My latest install attempts (and they’re ongoing as I type this) will bear this out.

With a new, five year old, laptop (Dell D300XT), an extra hard drive for it and a great deal of curiosity, I set out to make the laptop run Linux. Since this is an extra hard drive, I should be able to swap drives and go back and forth from Windows to Linux without one affecting the other.

Since Red Hat has decided to get out of the consumer desktop end of Linux, I decided to try a new distribution. As I understand it, all Linux versions share certain core components but differ in the other programs that come in the distribution. Suse seemed like a good idea. I had read about it.
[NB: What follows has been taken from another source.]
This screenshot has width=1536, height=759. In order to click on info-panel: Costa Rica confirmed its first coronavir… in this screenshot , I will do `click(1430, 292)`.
It has its fans… why not?

The recommended way to install Suse seems to be by installing a small subset of Linux (in my case burning a CD-R) and then using FTP (file transfer protocol) to pluck everything else directly off a server and right onto my hard drive.

If there are detailed… or even sparse… instructions for doing this, I couldn’t find them! The Suse installer started asking questions I had no answer for within the first few seconds of the install. There was no help button to press; nowhere to go. Using Google I was able to get some answers, but every time I’d solve one problem, another would spring up in its place.
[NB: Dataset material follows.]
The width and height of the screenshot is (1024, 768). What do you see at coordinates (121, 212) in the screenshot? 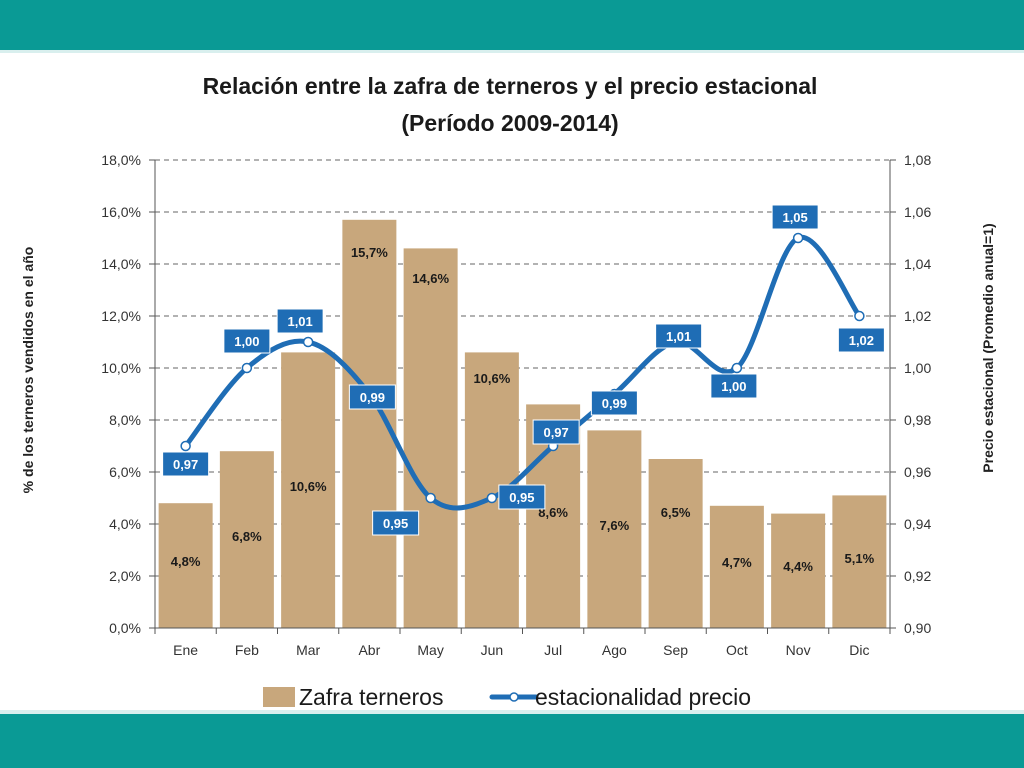
I see `y-tick-label-left: 16,0%` at bounding box center [121, 212].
Next I went to Debian; another respected distribution. They had a few network install suggestions, but all led to boot disks that were wrong or unavailable.

Finally, I went to Red Hat’s ‘cousin’ Fedora. There’s some sort of incestuous relationship here. I’m not sure what it is, but I think in some way Fedora is part of Red Hat.

I began the installation from 3 CD’s I had downloaded overnight a few days ago. A Linux distribution, even from a cable modem, requires hours and hours of downloading and then burning of bootable ISO CD’s.

Fedora seemed to understand what my system was all about (though it looked like the installation was taking place at 800×600 resolution on my 1024×768 laptop screen). It asked what kind of system I wanted loaded and when I chose ‘desktop’, the loading began.

I’m not sure how long it was… probably around an hour… when Fedora just stopped. A screen, telling me there were four minutes left, stared at me. No motion from the hard drive. No motion from the CD. Nada.

After a while I got tired of waiting and rebooted the system. What I had was nothing. The system wouldn’t boot. Linux wasn’t installed. I have just started the process again.

Maybe I didn’t have enough patience. Maybe the computer was doing some sort of Klingon Mind Meld and didn’t want to be disturbed? How should I know?

Even if this installation is fully successful, my job won’t be done. I’ll need to figure out how to enable my wireless network card, a printer hooked to my router and configure all sorts of computing minutiae, like email parameters.

Right now, it looks like the install will continue long after I’ve gone to bed. Maybe this will give the machine a chance to decide it wants to work this time.